IV
IV
Étienne'i Rasseneur'ün meyhanesinde bırakan Maheu eve döndüğünde Catherine, Zacharie ve Jeanlin masada çorbalarını bitirmek üzereydiler. Madenden dönüşte öyle acıkmış olurlardı ki, ıslak giysileriyle, hatta ellerini yüzlerini yıkamadan sofraya otururlardı; kimse kimseyi beklemez, sabahtan akşama kadar hazır duran masada, iş saatlerinin elverdiği her zaman çorbasını kaşıklayan birileri olurdu.
Maheu içeri girer girmez erzakları fark etmişti. Bir şey söylemese de, endişeli yüzü aydınlandı. Gün boyunca, madende soluk soluğa kazma sallarken, ikide bir aklına dolabın boş olduğu, evde kahve ve tereyağı kalmadığı gelmiş, her seferinde de içi daralmıştı. Karısı bu işin üstesinden nasıl gelecekti?

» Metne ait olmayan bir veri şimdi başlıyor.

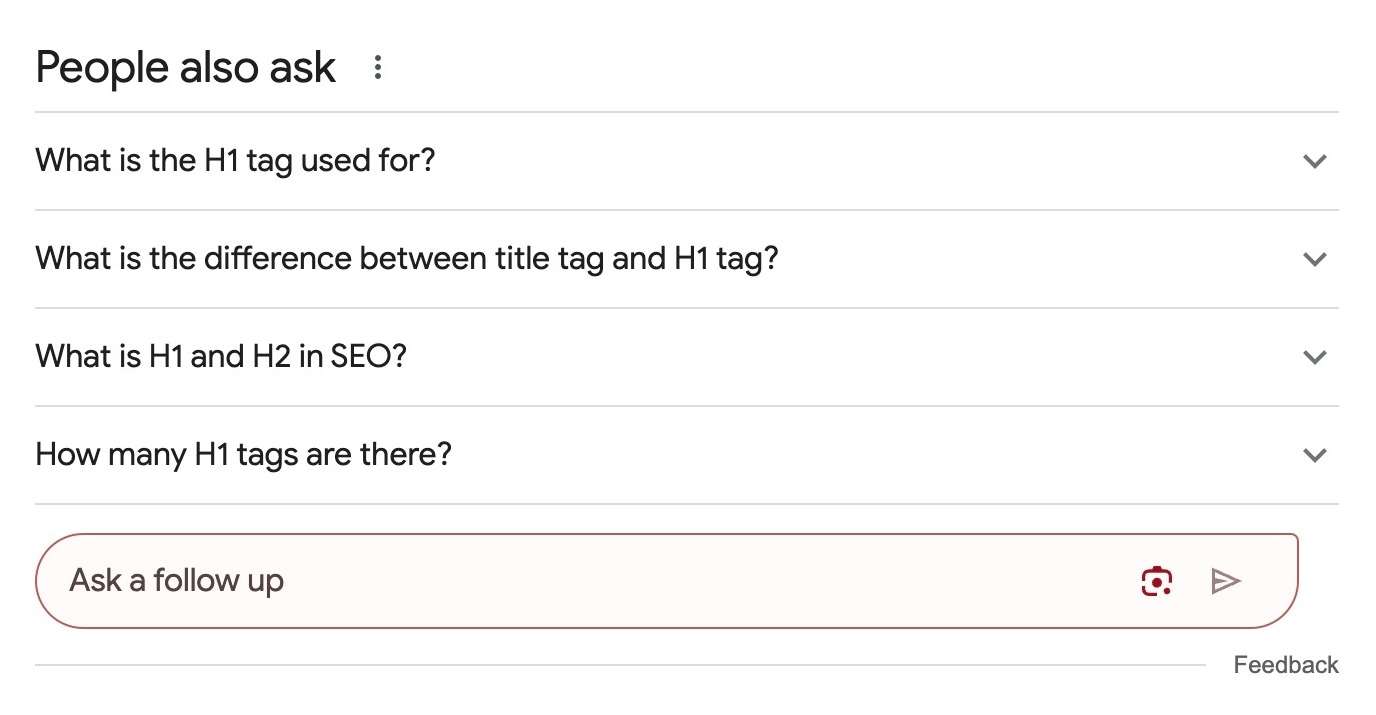Click the 'People also ask' heading

click(x=186, y=68)

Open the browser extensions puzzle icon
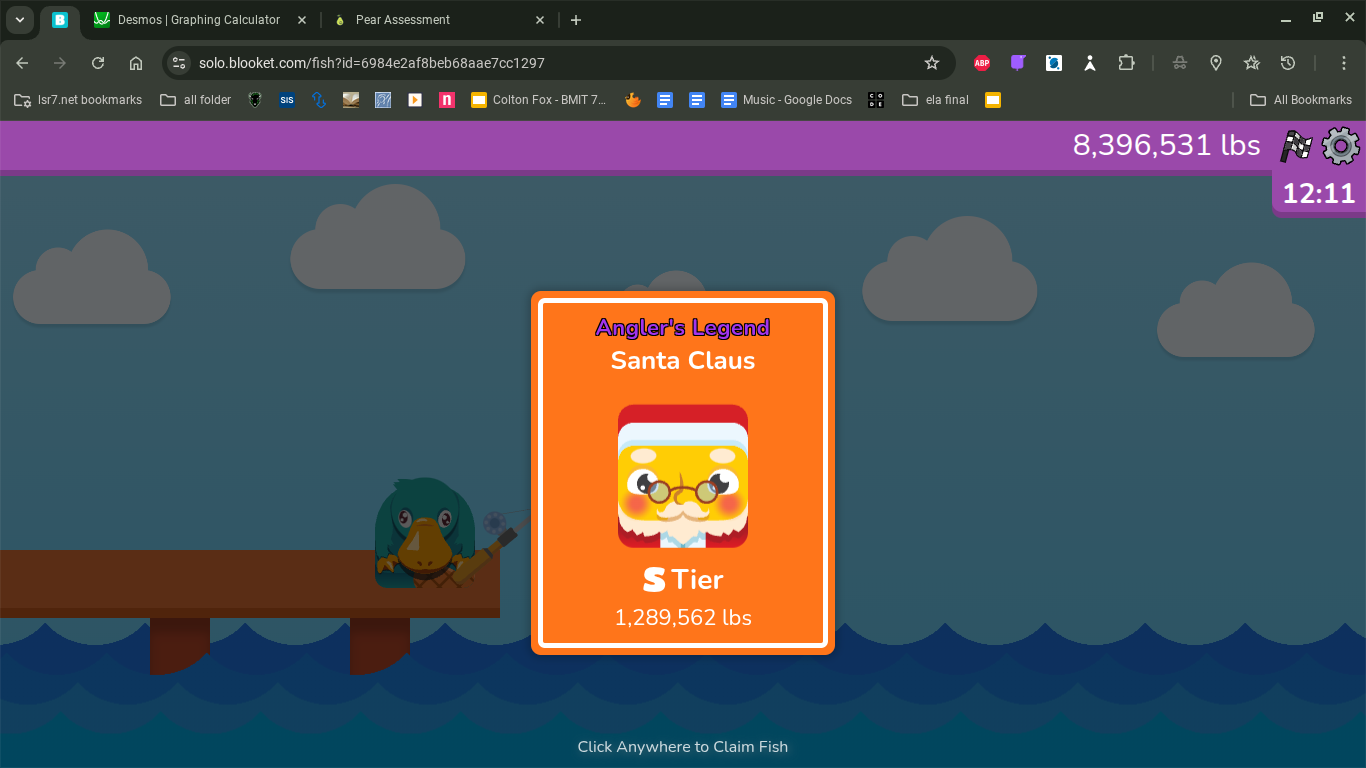click(x=1126, y=63)
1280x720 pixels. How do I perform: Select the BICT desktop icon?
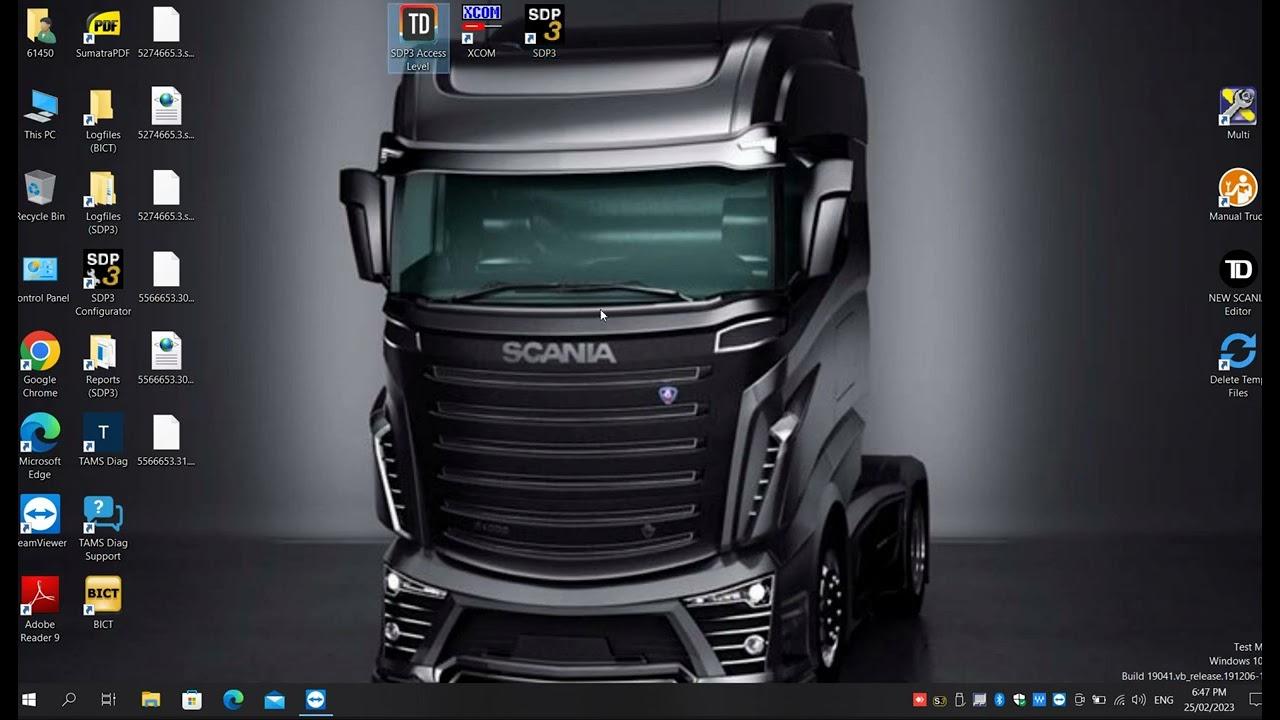(103, 596)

Eli boş döndüyse ne yapacaklardı? Oysa masanın üstü erzak doluydu. Karısı ona her şeyi daha sonra anlatacaktı. Maheud keyifle gülüyordu.
Catherine ve Jeanlin şimdiden masadan kalkmış, kahvelerini ayakta içiyorlardı. Çorbayla karnı doymayan Zacharie ise kalın bir dilim ekmeğin üzerine tereyağı sürüyordu. Bir tabağa konmuş olan domuz köftesini görse de, ona hiç ilişmiyor, tek kişiye yetecek kadar et olduğunda bunun babaya ayrılmış olduğunu biliyordu. Hepsi çorbalarının üzerine koca birer bardak soğuk su içmişlerdi, her on beş günün sonunda içtikleri en iyi içki buydu.
"Evde bira yok," dedi Maheude, baba masaya oturduğunda. "Biraz para kalsın istedim... Ama istersen Alzire hemen gidip alsın."
Maheud gözleri parlayarak karısına baktı. Nasıl! Bir de para artırmıştı demek!
"Hayır hayır," dedi. "Bir bira içtim, yeter."
Ve Maheu tabak yerine geçen çanaktan, ekmek içi, patates, pırasa ve kuzukulağıyla hazırlanmış bulamacı ağır ağır kaşıklamaya başladı. Estelle'i kucağından bırakmayan Maheude sofrada hiçbir şeyin eksik olmaması için Alzire'e yardım ediyor, tereyağı, sosis ve jambon dolu tabağı kocasının önüne doğru itiyor, kahveyi iyice ısınması için tekrar ateşin üzerine koyuyordu.
Bu sırada, ateşin kenarında yıkanma faslı başlıyordu, büyük bir fıçı ikiye bölünerek leğen haline getirilmişti. İlk yıkanan Catherine leğeni ılık suyla doldurup, rahatça soyundu, bunda hiçbir kötülük görülmeden büyütüldüğü için sekiz yaşından beri yaptığı gibi başlığını, ceketini, pantolonunu ve gömleğini çıkardı. Sadece karnını ateşe doğru döndü ve kara sabunla vücudunu sertçe ovuşturmaya başladı. Kimse ona bakmıyordu, Lénore ve Henri bile bedeninin hatlarını görmek için hiç meraklanmıyorlardı. İyice temizlenince ıslak gömleğini ve diğer giysilerini döşemenin üzerine yığılmış halde bırakıp çırılçıplak merdivenden yukarı çıktı. Ama iki erkek kardeş arasında kavga çıkmıştı. Jeanlin Zacharie'nin hâlâ sofrada olduğunu bahane ederek aceleyle leğene dalıvermişti; Zacharie onu itip kakıyor, sıranın kendisinde olduğunu söylüyor, Catherine'e öncelik tanımakla yeterince nezaket gösterdiğini ama yumurcaklardan artakalan pis suda yıkanmak istemediğini haykırıyordu, kardeşi kendisinden önce yıkanacak olursa ondan kalan su mürekkep hokkalarına doldurulabilirdi. Sonunda birlikte yıkanma konusunda anlaştılar, ikisi birden ateşe doğru dönüp birbirlerinin sırtlarını bile ovaladılar. Sonra, kız kardeşleri gibi çırılçıplak yukarı çıktılar.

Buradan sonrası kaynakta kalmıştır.